## ENTRIES

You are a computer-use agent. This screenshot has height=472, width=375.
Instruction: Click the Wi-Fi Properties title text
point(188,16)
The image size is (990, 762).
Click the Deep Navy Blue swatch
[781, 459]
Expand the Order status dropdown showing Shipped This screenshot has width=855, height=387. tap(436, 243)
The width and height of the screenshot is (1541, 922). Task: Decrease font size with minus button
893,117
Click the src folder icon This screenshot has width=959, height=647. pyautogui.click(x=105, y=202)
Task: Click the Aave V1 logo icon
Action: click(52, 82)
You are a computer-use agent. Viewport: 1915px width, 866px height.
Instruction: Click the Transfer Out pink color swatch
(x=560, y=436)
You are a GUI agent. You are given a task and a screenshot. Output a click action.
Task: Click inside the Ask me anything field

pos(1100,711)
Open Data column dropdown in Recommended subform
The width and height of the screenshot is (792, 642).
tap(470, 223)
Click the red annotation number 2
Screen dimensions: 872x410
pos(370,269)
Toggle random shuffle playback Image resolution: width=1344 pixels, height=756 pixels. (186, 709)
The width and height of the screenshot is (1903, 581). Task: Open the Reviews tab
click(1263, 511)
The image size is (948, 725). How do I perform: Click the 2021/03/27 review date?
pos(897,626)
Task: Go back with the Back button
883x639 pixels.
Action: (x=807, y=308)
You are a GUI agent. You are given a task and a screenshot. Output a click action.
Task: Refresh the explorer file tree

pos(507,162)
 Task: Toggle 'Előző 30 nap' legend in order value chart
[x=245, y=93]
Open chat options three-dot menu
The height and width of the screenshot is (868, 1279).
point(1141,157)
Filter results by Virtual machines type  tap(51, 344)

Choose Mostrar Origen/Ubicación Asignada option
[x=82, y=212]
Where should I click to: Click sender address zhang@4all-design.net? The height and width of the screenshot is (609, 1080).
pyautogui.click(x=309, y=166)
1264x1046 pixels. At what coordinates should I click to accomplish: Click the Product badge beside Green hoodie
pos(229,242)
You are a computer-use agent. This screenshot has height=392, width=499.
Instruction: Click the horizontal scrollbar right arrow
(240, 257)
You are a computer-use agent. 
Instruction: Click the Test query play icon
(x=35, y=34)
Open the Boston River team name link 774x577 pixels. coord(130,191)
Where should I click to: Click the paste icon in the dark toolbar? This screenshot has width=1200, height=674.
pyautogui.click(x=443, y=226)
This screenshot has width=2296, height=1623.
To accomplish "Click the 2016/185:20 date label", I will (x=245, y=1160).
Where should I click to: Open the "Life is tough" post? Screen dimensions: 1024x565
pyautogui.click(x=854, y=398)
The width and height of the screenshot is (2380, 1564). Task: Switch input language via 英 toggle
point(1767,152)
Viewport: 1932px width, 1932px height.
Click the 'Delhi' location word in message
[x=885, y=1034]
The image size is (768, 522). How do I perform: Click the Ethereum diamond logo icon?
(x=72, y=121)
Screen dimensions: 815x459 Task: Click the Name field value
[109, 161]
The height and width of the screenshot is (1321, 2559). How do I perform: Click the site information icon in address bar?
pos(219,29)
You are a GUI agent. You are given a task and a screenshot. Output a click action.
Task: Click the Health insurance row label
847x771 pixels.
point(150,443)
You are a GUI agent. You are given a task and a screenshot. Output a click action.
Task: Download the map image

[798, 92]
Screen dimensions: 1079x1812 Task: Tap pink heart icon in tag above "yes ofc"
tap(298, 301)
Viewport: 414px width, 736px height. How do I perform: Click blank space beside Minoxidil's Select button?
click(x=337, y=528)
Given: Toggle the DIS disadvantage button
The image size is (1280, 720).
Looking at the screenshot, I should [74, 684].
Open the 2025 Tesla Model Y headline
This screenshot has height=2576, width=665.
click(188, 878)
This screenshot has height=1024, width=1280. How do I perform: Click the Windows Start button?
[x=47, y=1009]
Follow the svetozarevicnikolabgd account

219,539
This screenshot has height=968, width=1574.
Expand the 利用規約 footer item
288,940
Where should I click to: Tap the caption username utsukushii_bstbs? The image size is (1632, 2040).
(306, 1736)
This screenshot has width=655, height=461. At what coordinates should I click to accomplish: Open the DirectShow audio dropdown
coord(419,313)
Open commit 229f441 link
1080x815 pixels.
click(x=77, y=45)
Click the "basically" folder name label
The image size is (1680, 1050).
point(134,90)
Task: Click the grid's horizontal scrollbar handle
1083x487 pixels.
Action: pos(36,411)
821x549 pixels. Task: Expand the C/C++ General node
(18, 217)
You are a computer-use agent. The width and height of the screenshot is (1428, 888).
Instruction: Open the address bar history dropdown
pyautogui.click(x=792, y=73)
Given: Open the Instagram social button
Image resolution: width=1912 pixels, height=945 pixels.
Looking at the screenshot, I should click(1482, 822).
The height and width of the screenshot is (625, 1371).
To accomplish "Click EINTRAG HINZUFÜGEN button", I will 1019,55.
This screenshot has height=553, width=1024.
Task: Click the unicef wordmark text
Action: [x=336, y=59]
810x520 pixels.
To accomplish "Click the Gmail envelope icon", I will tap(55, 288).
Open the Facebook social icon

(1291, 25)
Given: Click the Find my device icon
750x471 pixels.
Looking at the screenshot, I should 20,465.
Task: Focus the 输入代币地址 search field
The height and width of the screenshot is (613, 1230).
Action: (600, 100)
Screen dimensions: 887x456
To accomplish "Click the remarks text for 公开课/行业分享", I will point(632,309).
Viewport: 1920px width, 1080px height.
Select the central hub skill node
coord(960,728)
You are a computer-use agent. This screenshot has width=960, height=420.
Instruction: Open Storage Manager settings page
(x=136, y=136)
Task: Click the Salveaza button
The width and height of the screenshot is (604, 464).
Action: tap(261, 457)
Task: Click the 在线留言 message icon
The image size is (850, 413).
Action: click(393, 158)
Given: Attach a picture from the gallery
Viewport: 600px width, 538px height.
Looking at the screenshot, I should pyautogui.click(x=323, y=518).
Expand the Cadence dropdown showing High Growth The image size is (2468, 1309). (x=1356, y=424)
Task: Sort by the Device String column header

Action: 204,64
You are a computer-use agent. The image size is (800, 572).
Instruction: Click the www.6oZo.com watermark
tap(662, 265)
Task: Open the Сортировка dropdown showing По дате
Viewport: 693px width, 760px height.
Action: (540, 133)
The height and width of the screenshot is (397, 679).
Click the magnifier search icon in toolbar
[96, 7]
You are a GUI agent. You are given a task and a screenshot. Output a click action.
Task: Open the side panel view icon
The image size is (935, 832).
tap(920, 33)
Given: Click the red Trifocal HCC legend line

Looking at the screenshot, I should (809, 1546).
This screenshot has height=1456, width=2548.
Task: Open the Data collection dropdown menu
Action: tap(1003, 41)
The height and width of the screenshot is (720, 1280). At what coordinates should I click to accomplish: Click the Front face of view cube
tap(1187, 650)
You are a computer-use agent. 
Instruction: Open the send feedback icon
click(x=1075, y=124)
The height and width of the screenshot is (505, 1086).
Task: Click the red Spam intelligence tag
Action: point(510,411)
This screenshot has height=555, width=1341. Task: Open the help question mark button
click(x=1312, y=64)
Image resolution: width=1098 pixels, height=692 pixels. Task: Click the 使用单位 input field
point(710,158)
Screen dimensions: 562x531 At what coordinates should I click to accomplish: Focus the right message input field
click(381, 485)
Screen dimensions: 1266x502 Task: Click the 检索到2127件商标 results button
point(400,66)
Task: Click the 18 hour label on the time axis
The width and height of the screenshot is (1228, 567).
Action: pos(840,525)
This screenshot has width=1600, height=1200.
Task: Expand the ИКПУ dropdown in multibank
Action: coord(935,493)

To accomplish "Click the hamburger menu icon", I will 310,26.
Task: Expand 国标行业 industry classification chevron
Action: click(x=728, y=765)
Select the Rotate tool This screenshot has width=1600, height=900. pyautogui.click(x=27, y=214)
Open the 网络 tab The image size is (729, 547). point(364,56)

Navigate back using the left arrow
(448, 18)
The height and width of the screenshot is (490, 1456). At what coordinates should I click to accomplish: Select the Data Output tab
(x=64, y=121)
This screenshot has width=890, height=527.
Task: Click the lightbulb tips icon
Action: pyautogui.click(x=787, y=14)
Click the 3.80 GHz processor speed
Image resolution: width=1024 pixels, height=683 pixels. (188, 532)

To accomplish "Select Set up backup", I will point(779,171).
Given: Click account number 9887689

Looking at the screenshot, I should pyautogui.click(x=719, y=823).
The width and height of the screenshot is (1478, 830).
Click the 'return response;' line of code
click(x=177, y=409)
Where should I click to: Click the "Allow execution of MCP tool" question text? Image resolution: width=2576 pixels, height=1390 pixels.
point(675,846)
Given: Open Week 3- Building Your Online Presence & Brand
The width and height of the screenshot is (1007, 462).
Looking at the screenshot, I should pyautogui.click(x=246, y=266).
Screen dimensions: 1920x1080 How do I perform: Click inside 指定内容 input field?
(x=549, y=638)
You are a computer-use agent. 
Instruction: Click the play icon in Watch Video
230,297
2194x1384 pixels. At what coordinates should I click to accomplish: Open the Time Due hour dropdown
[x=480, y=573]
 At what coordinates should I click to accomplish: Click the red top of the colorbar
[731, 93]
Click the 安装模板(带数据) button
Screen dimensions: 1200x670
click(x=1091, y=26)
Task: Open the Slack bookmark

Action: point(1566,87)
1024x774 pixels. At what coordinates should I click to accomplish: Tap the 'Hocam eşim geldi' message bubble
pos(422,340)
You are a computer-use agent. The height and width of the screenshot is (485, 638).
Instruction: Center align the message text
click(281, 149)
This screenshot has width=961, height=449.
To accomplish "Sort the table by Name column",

## WORK TO DO
Take the data lines starting at the one containing "The height and width of the screenshot is (720, 1280)." and ending at the one containing "click(x=1312, y=64)". Write them out again with "question mark" swapped for "information" and everything else left unchanged.

## RESPONSE TO THIS TASK
The height and width of the screenshot is (720, 1280). At what coordinates should I click to accomplish: Click the Front face of view cube
tap(1187, 650)
You are a computer-use agent. 
Instruction: Open the send feedback icon
click(x=1075, y=124)
The height and width of the screenshot is (505, 1086).
Task: Click the red Spam intelligence tag
Action: point(510,411)
This screenshot has height=555, width=1341. Task: Open the help information button
click(x=1312, y=64)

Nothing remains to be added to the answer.